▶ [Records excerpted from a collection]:

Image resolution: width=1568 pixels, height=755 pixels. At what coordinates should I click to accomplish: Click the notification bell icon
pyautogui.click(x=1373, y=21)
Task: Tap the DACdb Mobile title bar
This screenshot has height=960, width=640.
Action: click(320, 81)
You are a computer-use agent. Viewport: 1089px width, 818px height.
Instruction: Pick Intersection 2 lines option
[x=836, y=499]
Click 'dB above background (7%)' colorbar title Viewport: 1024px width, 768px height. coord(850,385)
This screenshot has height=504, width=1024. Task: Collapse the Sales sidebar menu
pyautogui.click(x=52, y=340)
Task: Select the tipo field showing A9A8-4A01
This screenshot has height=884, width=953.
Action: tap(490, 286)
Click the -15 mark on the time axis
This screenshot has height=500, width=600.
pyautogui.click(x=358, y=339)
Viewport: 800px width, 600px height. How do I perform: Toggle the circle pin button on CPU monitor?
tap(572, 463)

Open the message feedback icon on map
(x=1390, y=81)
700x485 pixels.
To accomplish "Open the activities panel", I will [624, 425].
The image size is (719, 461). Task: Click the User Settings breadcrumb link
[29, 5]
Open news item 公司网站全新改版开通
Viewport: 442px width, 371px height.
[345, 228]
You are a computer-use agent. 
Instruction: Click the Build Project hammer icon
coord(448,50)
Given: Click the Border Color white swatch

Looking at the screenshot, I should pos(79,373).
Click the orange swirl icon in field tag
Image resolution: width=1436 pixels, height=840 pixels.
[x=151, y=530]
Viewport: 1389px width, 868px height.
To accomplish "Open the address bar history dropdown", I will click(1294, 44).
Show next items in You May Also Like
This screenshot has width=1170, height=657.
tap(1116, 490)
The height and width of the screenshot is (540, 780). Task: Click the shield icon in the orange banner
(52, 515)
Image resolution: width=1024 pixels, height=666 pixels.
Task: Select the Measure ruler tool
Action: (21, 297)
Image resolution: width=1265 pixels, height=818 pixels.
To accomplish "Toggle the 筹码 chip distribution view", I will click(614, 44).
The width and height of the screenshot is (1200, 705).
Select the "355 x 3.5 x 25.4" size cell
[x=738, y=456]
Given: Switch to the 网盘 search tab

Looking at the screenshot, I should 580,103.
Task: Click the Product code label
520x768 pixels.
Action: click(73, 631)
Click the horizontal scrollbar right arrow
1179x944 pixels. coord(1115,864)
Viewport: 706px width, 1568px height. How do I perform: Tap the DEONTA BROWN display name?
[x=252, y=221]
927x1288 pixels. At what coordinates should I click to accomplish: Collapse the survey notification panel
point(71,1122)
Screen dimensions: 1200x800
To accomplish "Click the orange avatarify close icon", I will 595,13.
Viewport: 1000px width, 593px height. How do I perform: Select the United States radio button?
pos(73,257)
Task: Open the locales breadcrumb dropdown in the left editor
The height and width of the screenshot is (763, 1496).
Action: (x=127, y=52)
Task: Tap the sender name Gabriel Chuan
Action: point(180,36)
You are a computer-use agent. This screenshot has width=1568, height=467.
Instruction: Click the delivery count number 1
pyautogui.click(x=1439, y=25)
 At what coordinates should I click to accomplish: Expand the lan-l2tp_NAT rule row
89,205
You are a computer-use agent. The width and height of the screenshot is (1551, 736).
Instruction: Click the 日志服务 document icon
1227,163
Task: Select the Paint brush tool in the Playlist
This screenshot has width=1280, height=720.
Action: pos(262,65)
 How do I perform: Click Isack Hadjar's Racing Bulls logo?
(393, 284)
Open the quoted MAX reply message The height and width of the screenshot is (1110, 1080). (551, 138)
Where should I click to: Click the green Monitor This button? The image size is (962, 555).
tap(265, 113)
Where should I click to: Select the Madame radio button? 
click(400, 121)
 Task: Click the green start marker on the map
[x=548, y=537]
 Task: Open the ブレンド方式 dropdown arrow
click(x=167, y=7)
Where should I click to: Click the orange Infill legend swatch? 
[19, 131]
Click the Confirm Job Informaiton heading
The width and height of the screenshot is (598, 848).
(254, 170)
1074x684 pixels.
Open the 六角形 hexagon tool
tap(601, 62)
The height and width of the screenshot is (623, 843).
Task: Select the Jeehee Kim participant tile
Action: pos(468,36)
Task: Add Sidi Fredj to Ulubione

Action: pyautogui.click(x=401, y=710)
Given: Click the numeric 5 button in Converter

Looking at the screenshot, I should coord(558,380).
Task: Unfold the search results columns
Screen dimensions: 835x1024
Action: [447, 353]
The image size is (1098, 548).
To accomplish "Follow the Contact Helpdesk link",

▶ [Problem details]:
Every record must be repeated precisely and in full.

▶ [Answer box]:
Image resolution: width=1568 pixels, height=755 pixels. At what coordinates should I click to accomplish: Click the notification bell icon
pyautogui.click(x=1373, y=21)
Task: Tap the DACdb Mobile title bar
This screenshot has height=960, width=640.
Action: click(320, 81)
You are a computer-use agent. Viewport: 1089px width, 818px height.
Instruction: Pick Intersection 2 lines option
[x=836, y=499]
Click 'dB above background (7%)' colorbar title Viewport: 1024px width, 768px height. coord(850,385)
This screenshot has height=504, width=1024. Task: Collapse the Sales sidebar menu
pyautogui.click(x=52, y=340)
Task: Select the tipo field showing A9A8-4A01
This screenshot has height=884, width=953.
Action: tap(490, 286)
Click the -15 mark on the time axis
This screenshot has height=500, width=600.
pyautogui.click(x=358, y=339)
Viewport: 800px width, 600px height. How do I perform: Toggle the circle pin button on CPU monitor?
tap(572, 463)

Open the message feedback icon on map
(x=1390, y=81)
700x485 pixels.
To accomplish "Open the activities panel", I will [624, 425].
The image size is (719, 461). Task: Click the User Settings breadcrumb link
[29, 5]
Open news item 公司网站全新改版开通
Viewport: 442px width, 371px height.
[345, 228]
You are a computer-use agent. 
Instruction: Click the Build Project hammer icon
coord(448,50)
Given: Click the Border Color white swatch

Looking at the screenshot, I should pos(79,373).
Click the orange swirl icon in field tag
Image resolution: width=1436 pixels, height=840 pixels.
[x=151, y=530]
Viewport: 1389px width, 868px height.
To accomplish "Open the address bar history dropdown", I will click(1294, 44).
Show next items in You May Also Like
This screenshot has width=1170, height=657.
tap(1116, 490)
The height and width of the screenshot is (540, 780). Task: Click the shield icon in the orange banner
(52, 515)
Image resolution: width=1024 pixels, height=666 pixels.
Task: Select the Measure ruler tool
Action: (21, 297)
Image resolution: width=1265 pixels, height=818 pixels.
To accomplish "Toggle the 筹码 chip distribution view", I will click(614, 44).
The width and height of the screenshot is (1200, 705).
Select the "355 x 3.5 x 25.4" size cell
[x=738, y=456]
Given: Switch to the 网盘 search tab

Looking at the screenshot, I should 580,103.
Task: Click the Product code label
520x768 pixels.
Action: click(73, 631)
Click the horizontal scrollbar right arrow
1179x944 pixels. coord(1115,864)
Viewport: 706px width, 1568px height. How do I perform: Tap the DEONTA BROWN display name?
[x=252, y=221]
927x1288 pixels. At what coordinates should I click to accomplish: Collapse the survey notification panel
point(71,1122)
Screen dimensions: 1200x800
To accomplish "Click the orange avatarify close icon", I will 595,13.
Viewport: 1000px width, 593px height. How do I perform: Select the United States radio button?
pos(73,257)
Task: Open the locales breadcrumb dropdown in the left editor
The height and width of the screenshot is (763, 1496).
Action: (x=127, y=52)
Task: Tap the sender name Gabriel Chuan
Action: point(180,36)
You are a computer-use agent. This screenshot has width=1568, height=467.
Instruction: Click the delivery count number 1
pyautogui.click(x=1439, y=25)
 At what coordinates should I click to accomplish: Expand the lan-l2tp_NAT rule row
89,205
You are a computer-use agent. The width and height of the screenshot is (1551, 736).
Instruction: Click the 日志服务 document icon
1227,163
Task: Select the Paint brush tool in the Playlist
This screenshot has width=1280, height=720.
Action: pos(262,65)
 How do I perform: Click Isack Hadjar's Racing Bulls logo?
(393, 284)
Open the quoted MAX reply message The height and width of the screenshot is (1110, 1080). (551, 138)
Where should I click to: Click the green Monitor This button? The image size is (962, 555).
tap(265, 113)
Where should I click to: Select the Madame radio button? 
click(400, 121)
 Task: Click the green start marker on the map
[x=548, y=537]
 Task: Open the ブレンド方式 dropdown arrow
click(x=167, y=7)
Where should I click to: Click the orange Infill legend swatch? 
[19, 131]
Click the Confirm Job Informaiton heading
The width and height of the screenshot is (598, 848).
(254, 170)
1074x684 pixels.
Open the 六角形 hexagon tool
tap(601, 62)
The height and width of the screenshot is (623, 843).
Task: Select the Jeehee Kim participant tile
Action: pos(468,36)
Task: Add Sidi Fredj to Ulubione

Action: pyautogui.click(x=401, y=710)
Given: Click the numeric 5 button in Converter

Looking at the screenshot, I should coord(558,380).
Task: Unfold the search results columns
Screen dimensions: 835x1024
Action: [447, 353]
The image size is (1098, 548).
To accomplish "Follow the Contact Helpdesk link",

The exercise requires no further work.